While the bill didn't explicitly use the "bail out unions" language, it is quite obviously disproportionately beneficial to unions considering that one of the main things union provides is extremely generous defined benefits (DB) plan.
The bill was introduced by Casey, not Harkin, and is dissected in detail by the National Legal and Policy Center.
Rather than raise employer premiums on sponsor participants, which Congress did four years ago as part of the Pension Protection Act, the new legislation would stick taxpayers with risk in two ways.
First, it would create a "fifth fund" within PBGC. The language of the bill is clear: "(O)bligations of the corporation that are financed by the [fifth fund] shall be obligations of the United States." In other words, the bill would shift the burden of paying orphan fund claims from the sponsor to the general public. And benefit levels would be guaranteed to be no lower than before. The proposed per-retiree ceiling hike from $12,870 to $21,000 would create an additional incentive for individual sponsors to terminate their pensions and hand the ball over to PBGC.

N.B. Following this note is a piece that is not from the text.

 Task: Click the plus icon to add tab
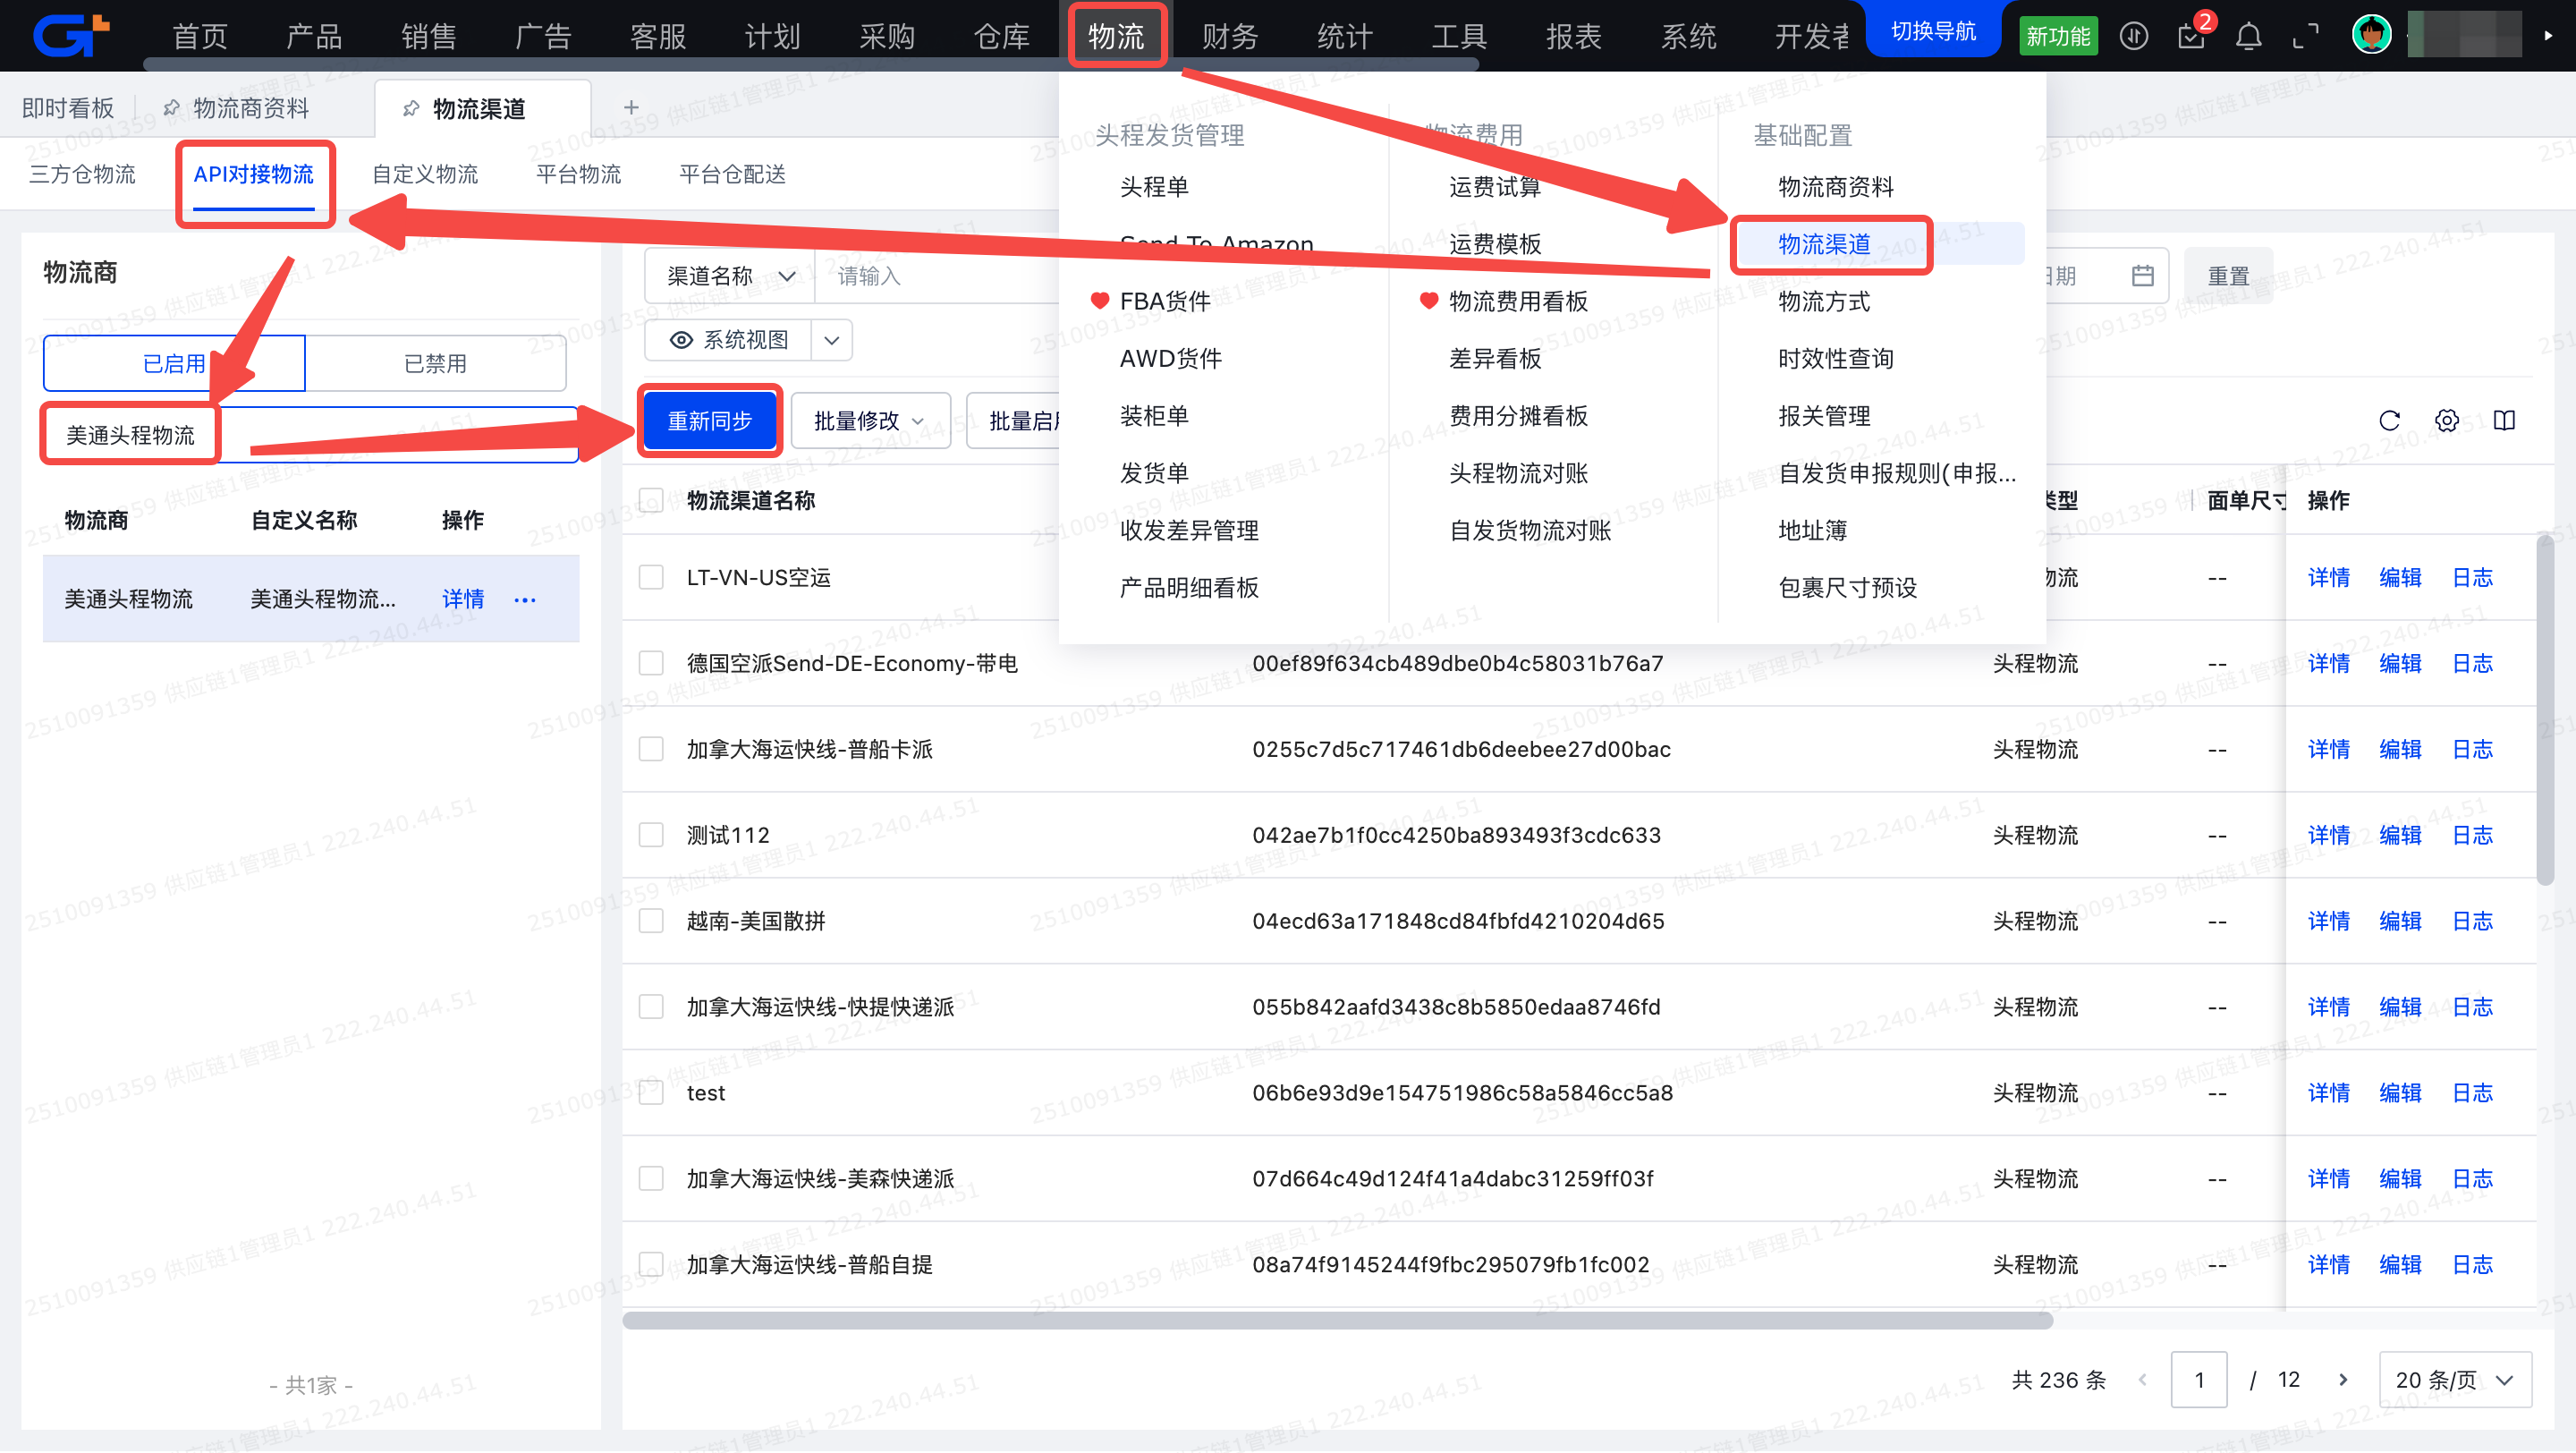click(631, 108)
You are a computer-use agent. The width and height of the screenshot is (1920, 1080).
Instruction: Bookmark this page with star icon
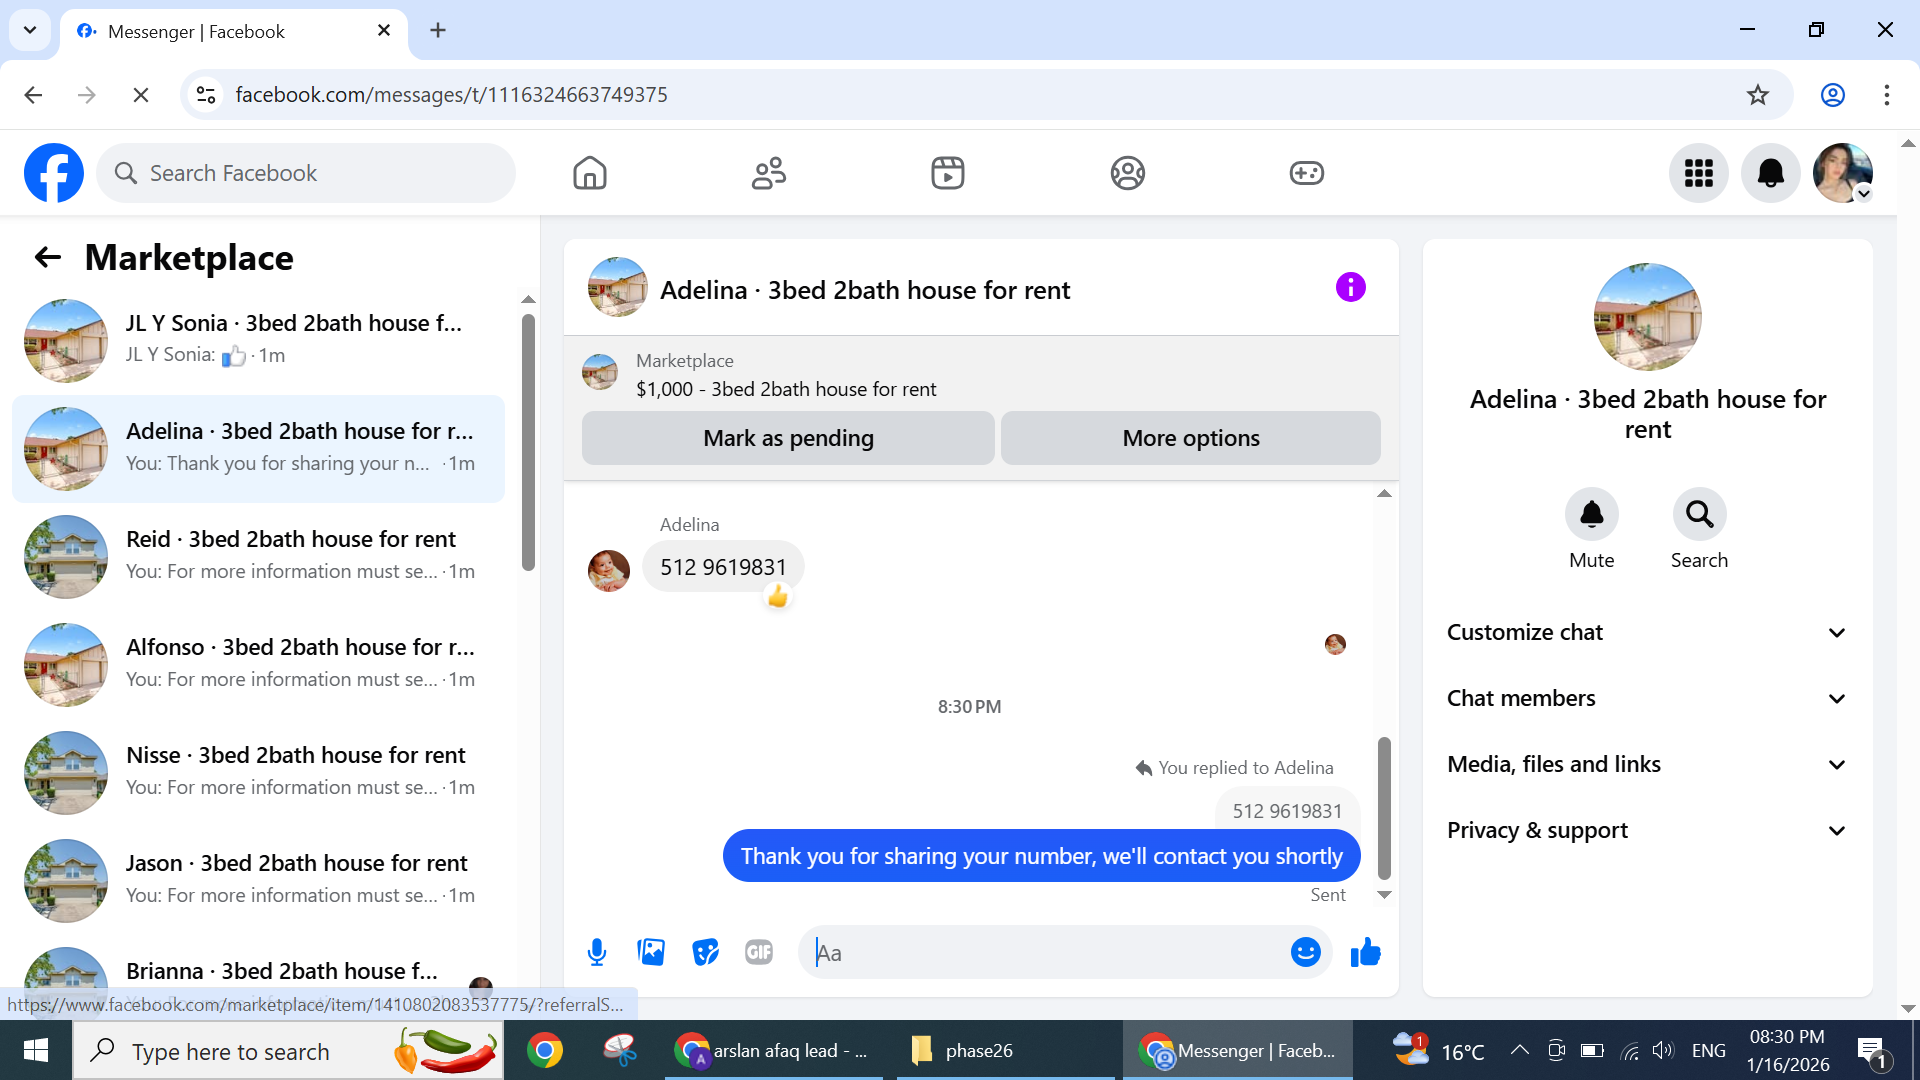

Second, the legislation would allow trustees of union-sponsored multi-employer pension funds to form alliances with trustees of plans in unrelated industries. Currently, multiemployer plans must be in the same industry group. The purpose behind allowing a broader pooling of resources is to enable unions to avoid more easily the "last man standing" rule. This regulation, based on 1980 legislation to amend ERISA, stipulates that if a sponsor pulls out of a multiemployer plan, all remaining firms must cover that employer's liabilities or pay a large exit fee. Unions and union-friendly employers like the arrangement because it gives workers an opportunity to keep their pensions if they change jobs within the same industry. Unfortunately, the rule unwittingly has encouraged plan terminations.
Further, they quote the lead author of the Hudson Institute report, Diana Furchtgott-Roth, who several months ago explained the role of organized labor:
Why the persistent underfunding? Some union leaders like to achieve wage increases and new benefits when they renew collective contracts, in order to make their reelection more likely. Ensuring that pension plans are kept well-funded takes more work for little visible effect - and may well work against winning more benefits by underscoring their cost to the employer.
In other words, union officials and employers under union contract prefer to paint an overly rosy picture to members than jeopardize their confidence. Accentuating the positive keeps members in the fold and contributions coming in. In the meantime, employers continue to scrap their plans because they can't afford to keep them over the long run, especially in the automobile, steel, airline and other union-dominated industries. Given that the Pension Protection Act requires participating employers to be solvent within seven years starting in 2008, more than ever they are facing the choice of going broke or handing over operations to PBGC.
As an additional angle of how this would FURTHER benefit unions indirectly:
Last fall Moody's estimated that multiemployer plans were underfunded by at least $165 billion, and concluded that "The ballooning of the under funded status of these funds has substantially increased the implied liability for contributing companies in the industries affected." Some companies risk having their ratings downgraded, especially if weaker companies become bankrupt and leave the pension plans.
So, in additional to generally helping the pension side, this bill would also provide benefits to heavily unionized companies by letting them avoid credit downgrade risk.